> _Tasks_:
• A. Retype the article on Sélection de Grains Nobles word for word, from "Sélection de Grains Nobles (SGN)" to "such as Loire.".
• B. Write what comes next in the article on Sélection de Grains Nobles, beginning after its final sentence.

= Sélection de Grains Nobles =

Sélection de Grains Nobles (SGN) is French for "selection of noble berries" and refers to wines made from grapes affected by noble rot. SGN wines are sweet dessert wines with rich, concentrated flavours. Alsace wines were the first to be described as Sélection de Grains Nobles, with the legal definition introduced in 1984, but the term is also seen in some other wine regions France, such as Loire.

==Use in Alsace==
For Alsace wines, SGN is the highest official category for late harvest wines, while the step below is called Vendange tardive.

In 2001, the minimum must weight requirements for SGN in Alsace were increased to 18.2% for Gewürztraminer and Pinot gris, and 16.4% for Riesling and Muscat, expressed as potential alcohol. Only these four "noble varieties" may carry the SGN designation, or the Vendange tardive designation.

> _Information provided_:
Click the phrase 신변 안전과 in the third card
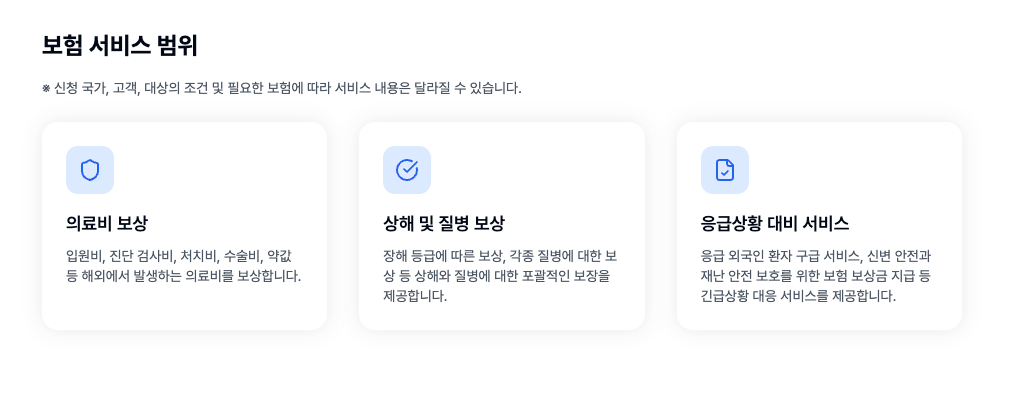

> _Exercise answers_:
• A.
Sélection de Grains Nobles (SGN) is French for "selection of noble berries" and refers to wines made from grapes affected by noble rot. SGN wines are sweet dessert wines with rich, concentrated flavours. Alsace wines were the first to be described as Sélection de Grains Nobles, with the legal definition introduced in 1984, but the term is also seen in some other wine regions France, such as Loire.

• B.
The required level ripeness of the grapes are as follows, expressed as sugar content of the must and potential alcohol:

| Varieties | SGN since 2001 | SGN before 2001 |
|---|---|---|
| Gewürztraminer Pinot gris | 306 grams per liter or 18.2% potential alcohol or 128 °Oe | 16.4% potential alcohol or 117 °Oe |
| Riesling Muscat | 276 grams per liter or 16.4% potential alcohol or 117 °Oe | 15.1% potential alcohol or 108 °Oe |

These requirements make SGN roughly equivalent to a German Beerenauslese, but the Alsace style tend to favour slightly higher alcohol levels, which means that the residual sugar often is a little lower than in German wines, especially for Riesling and Muscat.

On rare occasions, the designation Quintessence de Grains Nobles (QGN) is seen for wines that significantly exceed the minimum requirements for SGN wines. Unlike the German designation Trockenbeerenauslese (TBA), QGN is no official designation, but it could be thought of as the Alsatian equivalent of a high-grade TBA. The term was invented in 1983 by Domaine Weinbach to describe an exceptional cuvee of that year's vintage, and while still used primarily by Weinbach, it has been adopted by a few other producers, including Marcel Deiss.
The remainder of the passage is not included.